» Item coordinate data
— Begin —

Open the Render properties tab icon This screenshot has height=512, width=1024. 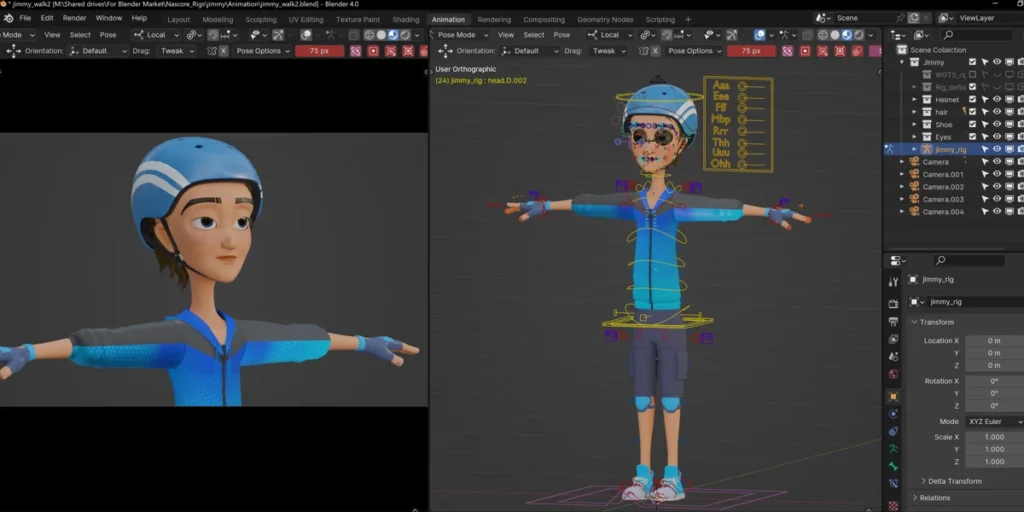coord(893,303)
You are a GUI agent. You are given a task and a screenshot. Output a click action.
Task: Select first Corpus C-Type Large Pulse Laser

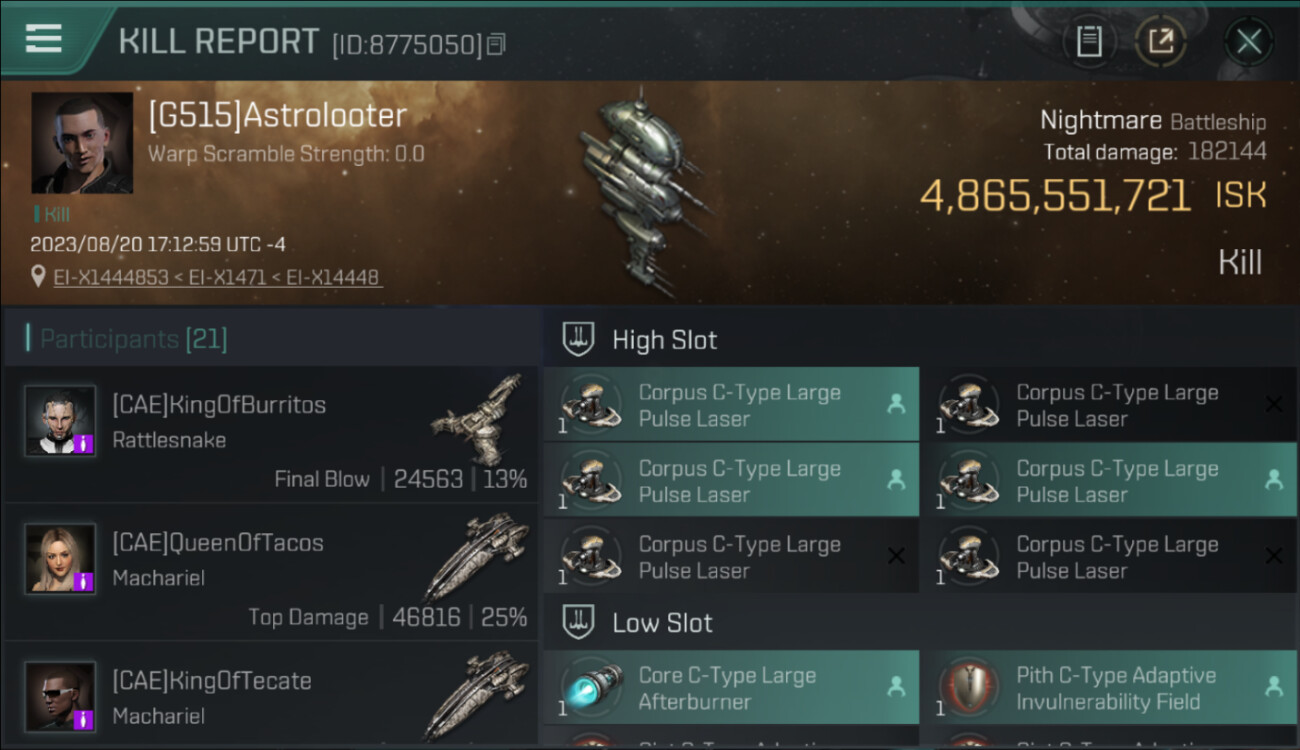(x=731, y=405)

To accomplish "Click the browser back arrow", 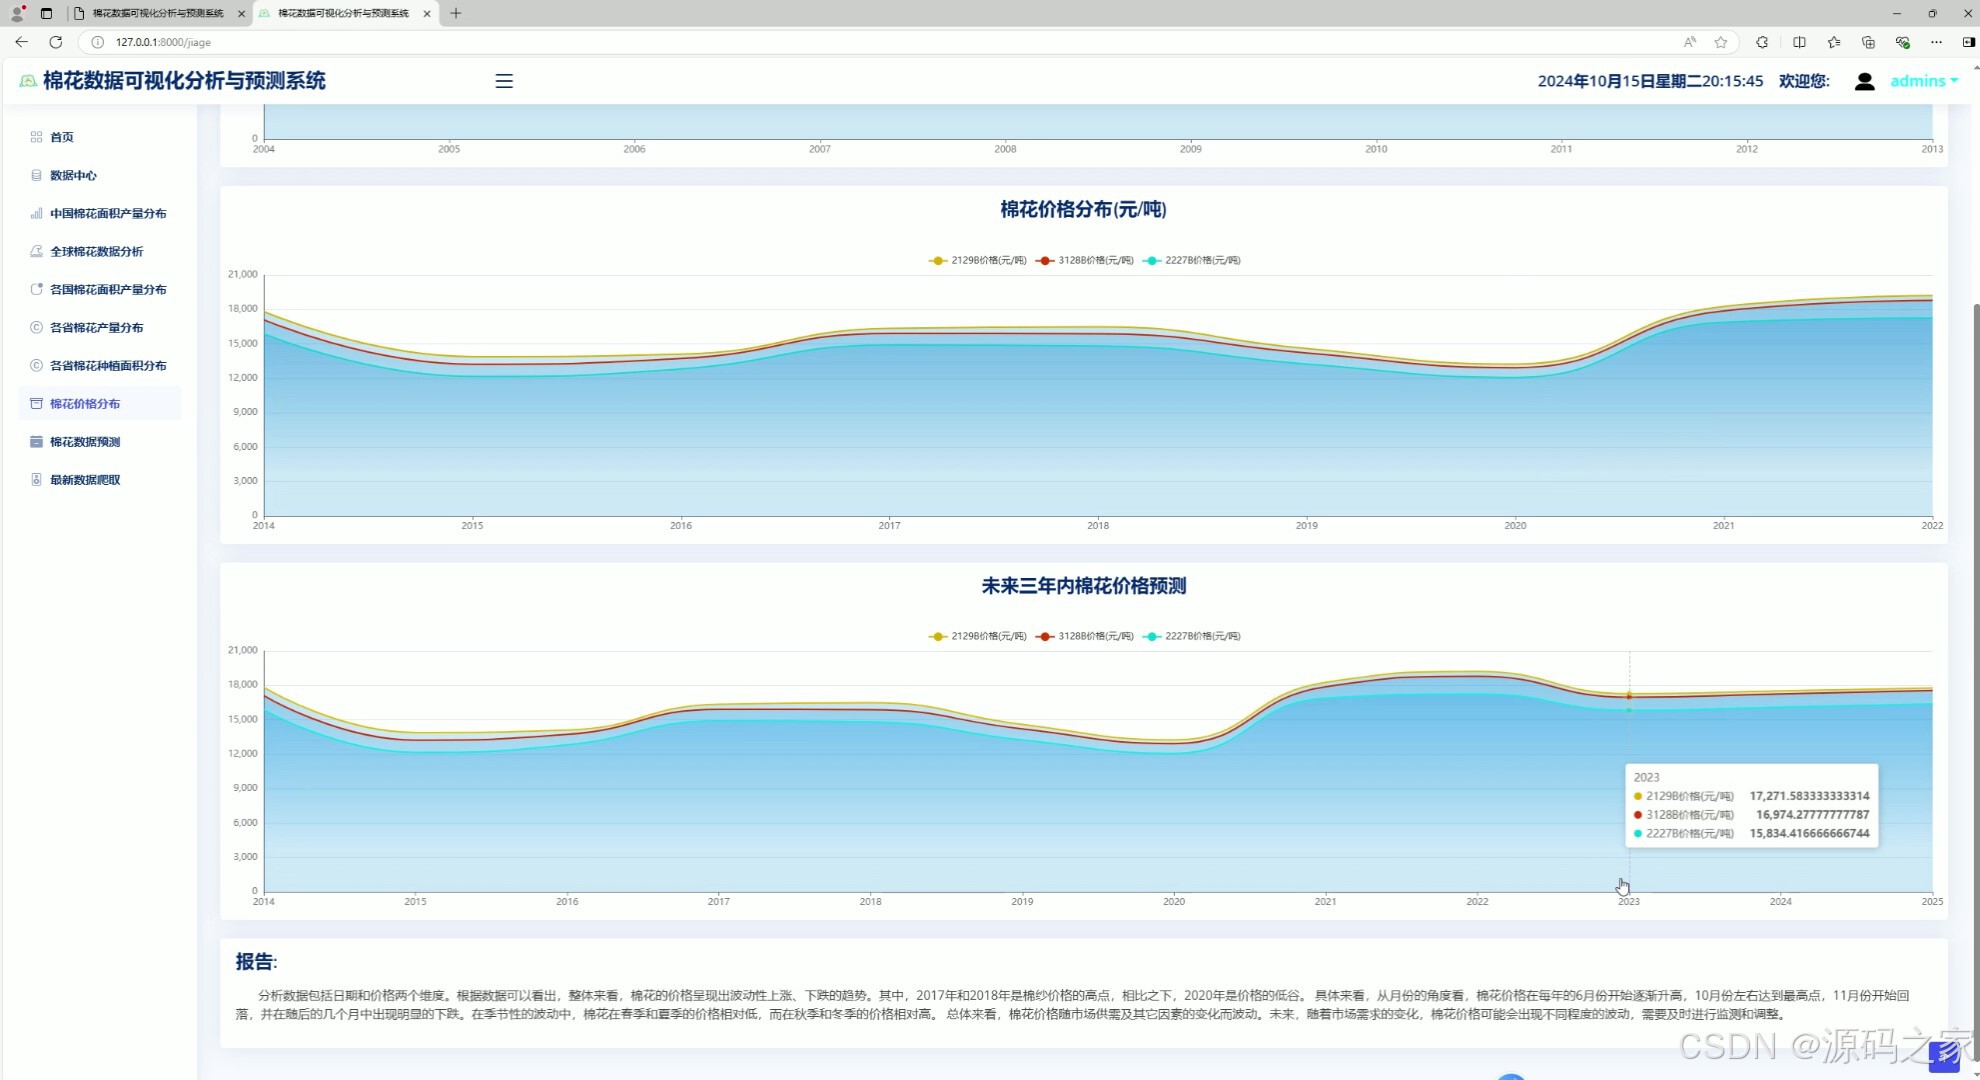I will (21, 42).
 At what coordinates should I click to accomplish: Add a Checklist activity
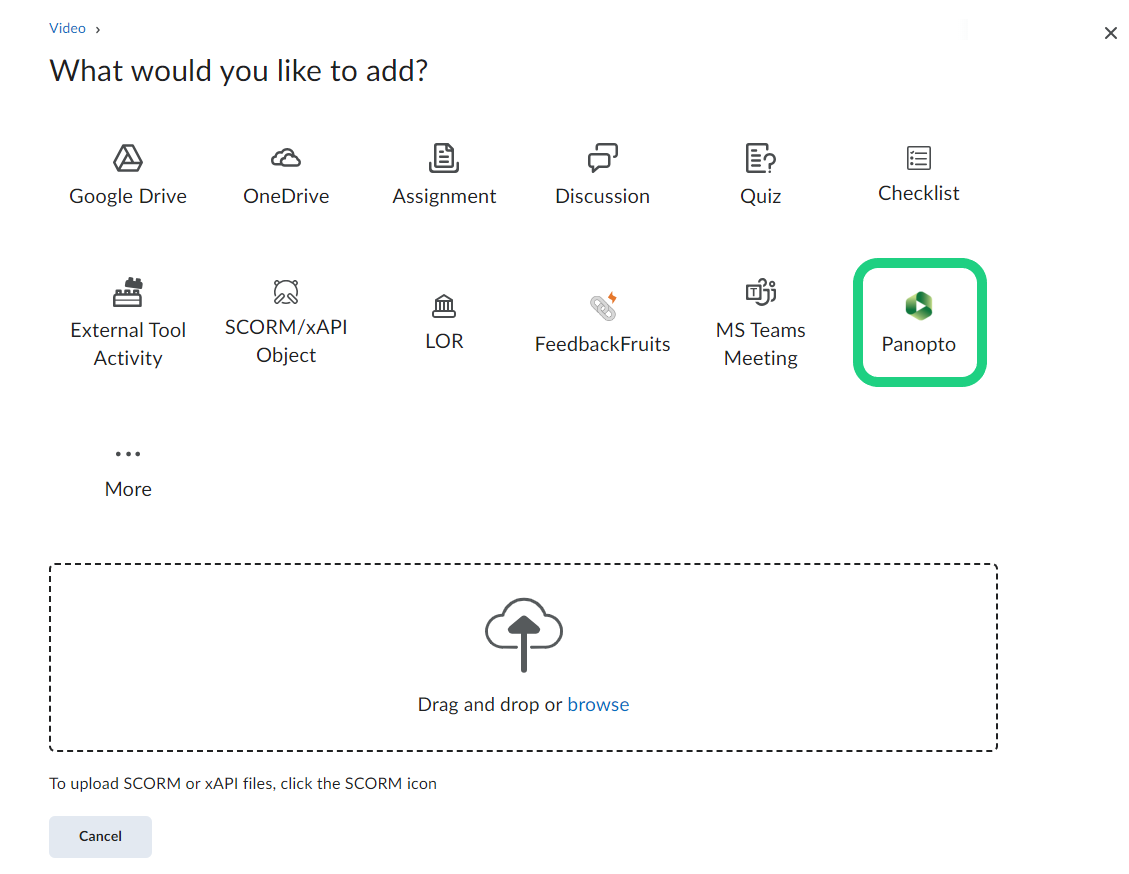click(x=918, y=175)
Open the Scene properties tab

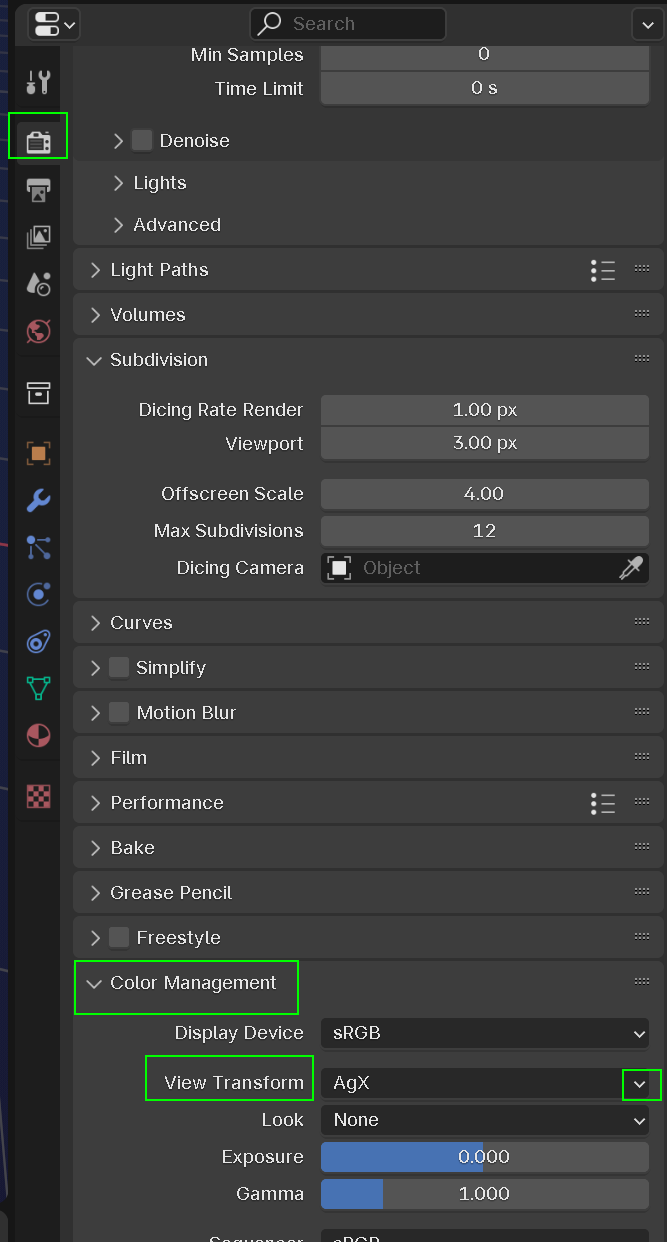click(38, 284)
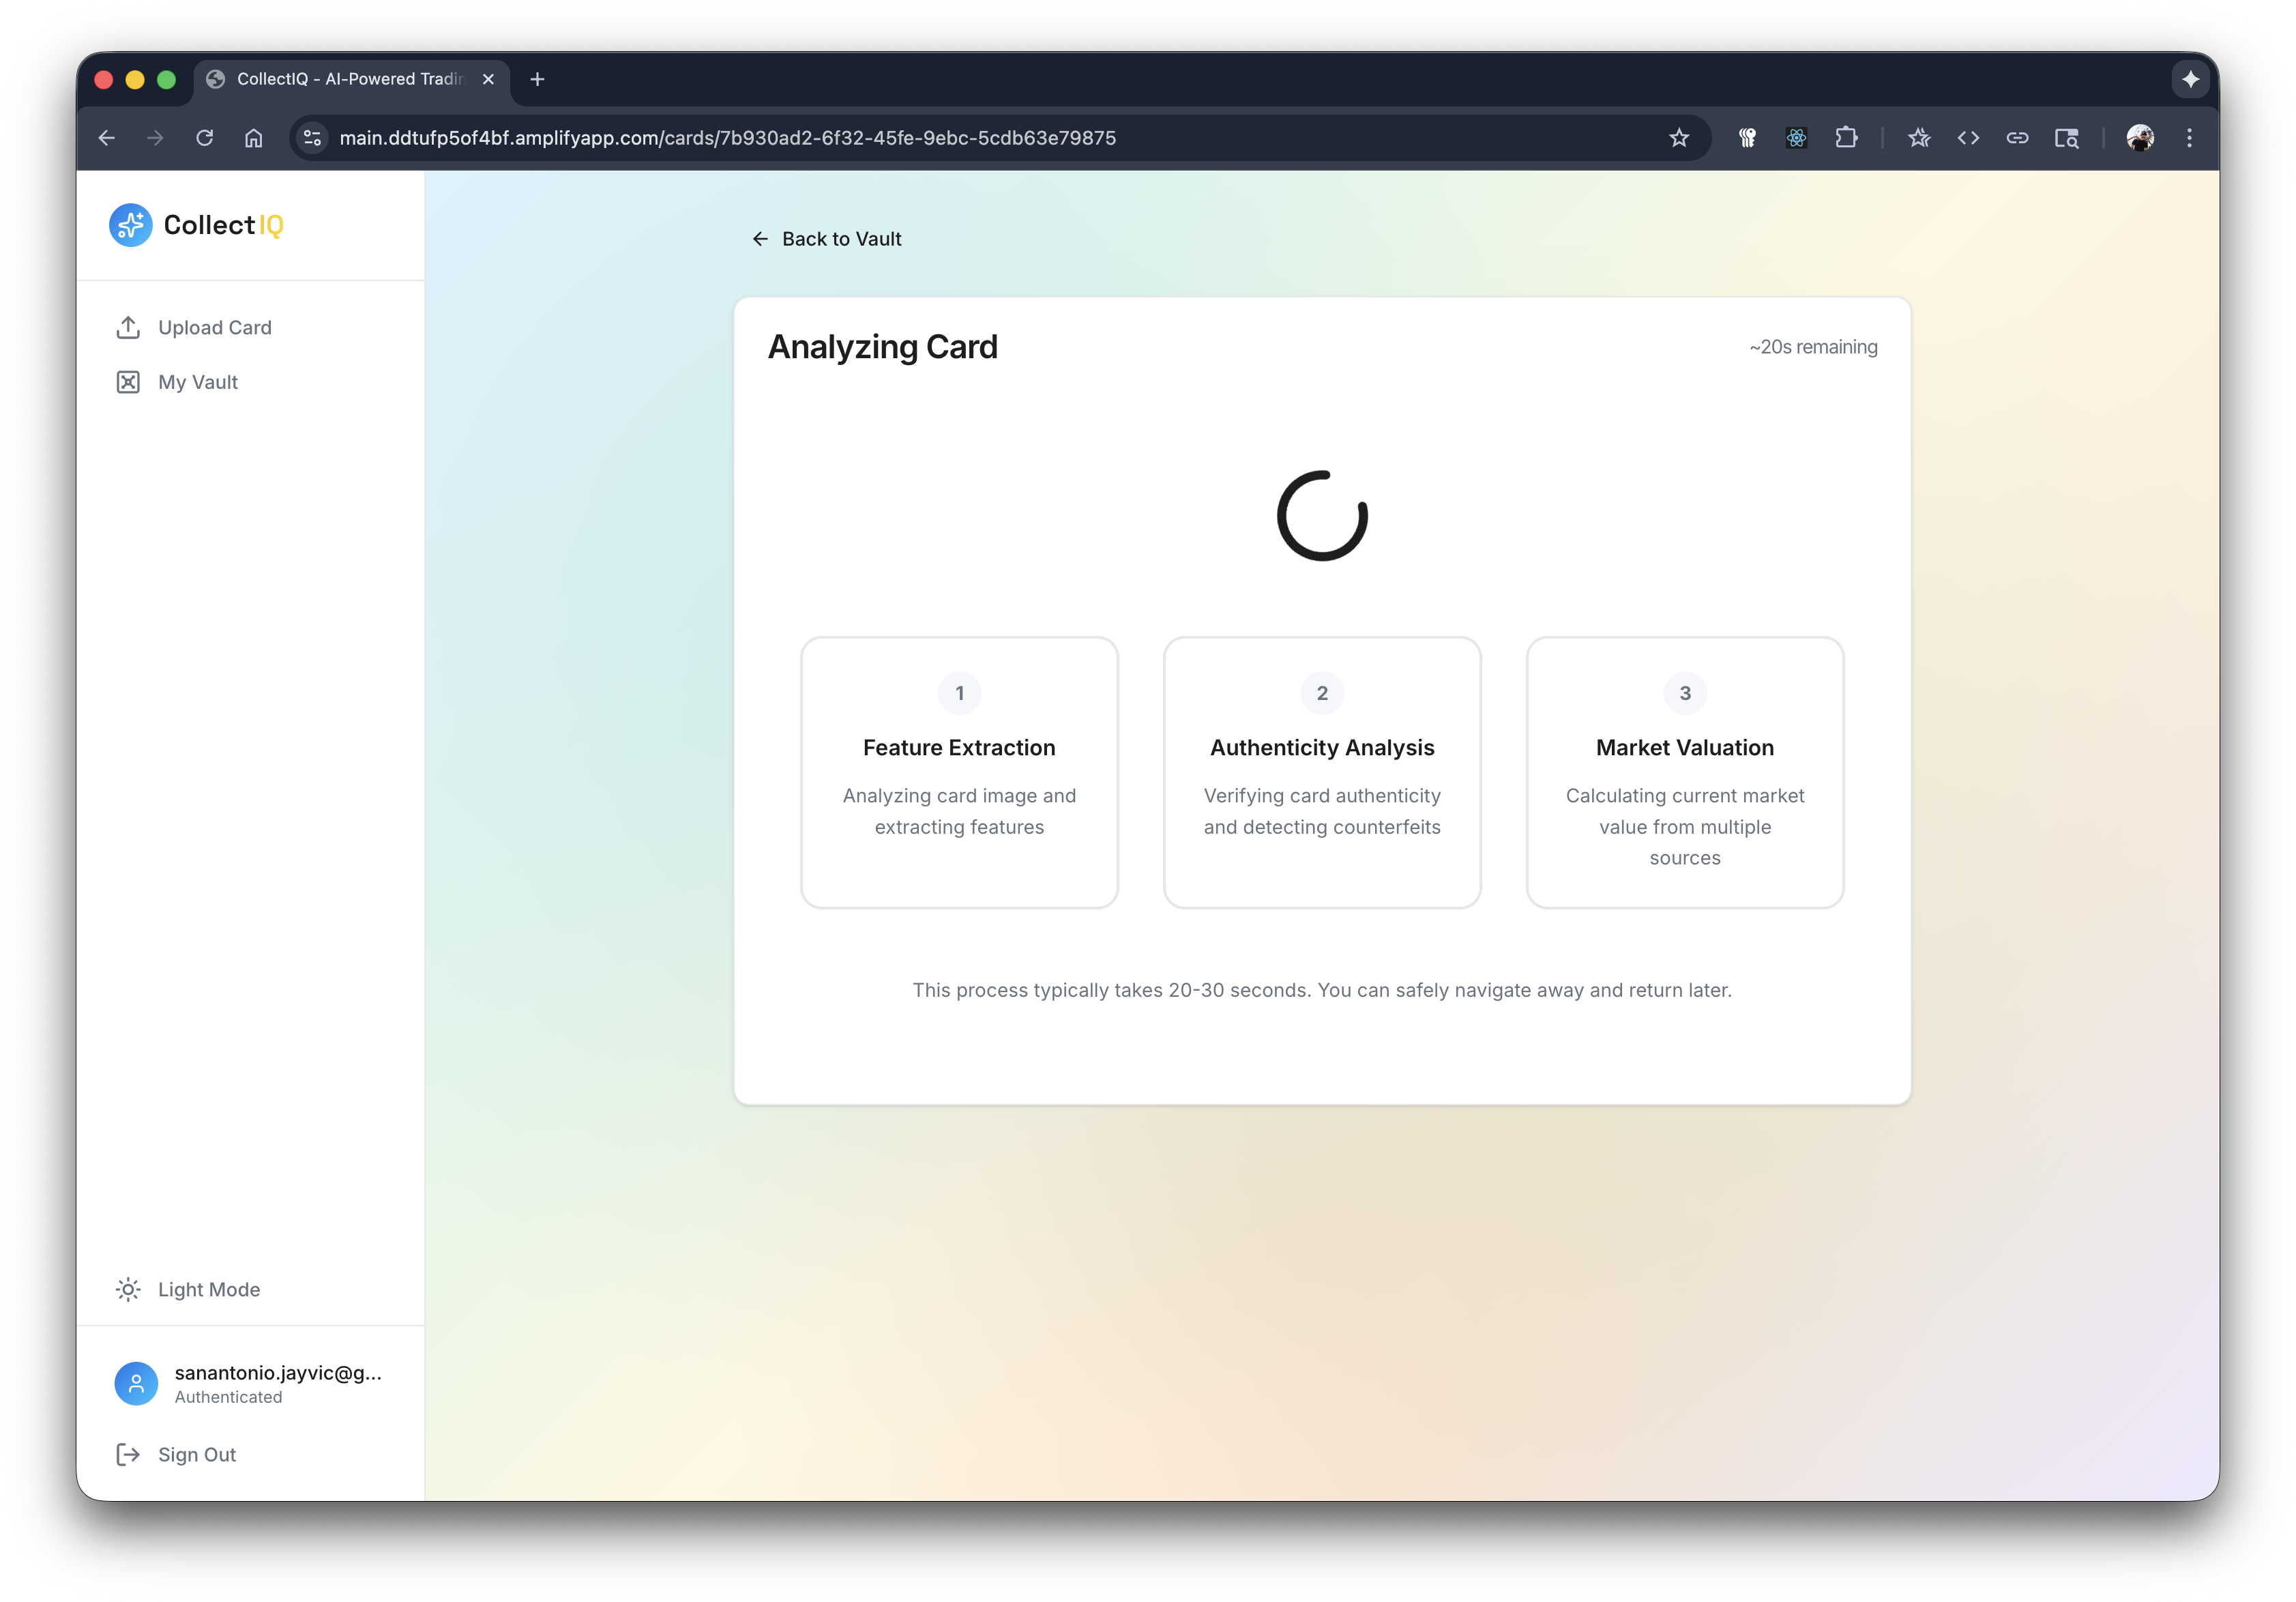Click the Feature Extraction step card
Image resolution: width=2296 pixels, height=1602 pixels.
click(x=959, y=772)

— End —

» TASK DESCRIPTION
Recast the entries from the line containing "At what coordinates" through the end of the entries as a JSON list of strings, one string per line, leaving out blank lines and pictures.

» RESPONSE TO THE EXERCISE
[
  " At what coordinates should I click to accomplish: Add a Checklist activity",
  "click(x=918, y=175)",
  "Open the Scene properties tab",
  "click(38, 284)",
  "Click the Feature Extraction step card",
  "Image resolution: width=2296 pixels, height=1602 pixels.",
  "click(x=959, y=772)"
]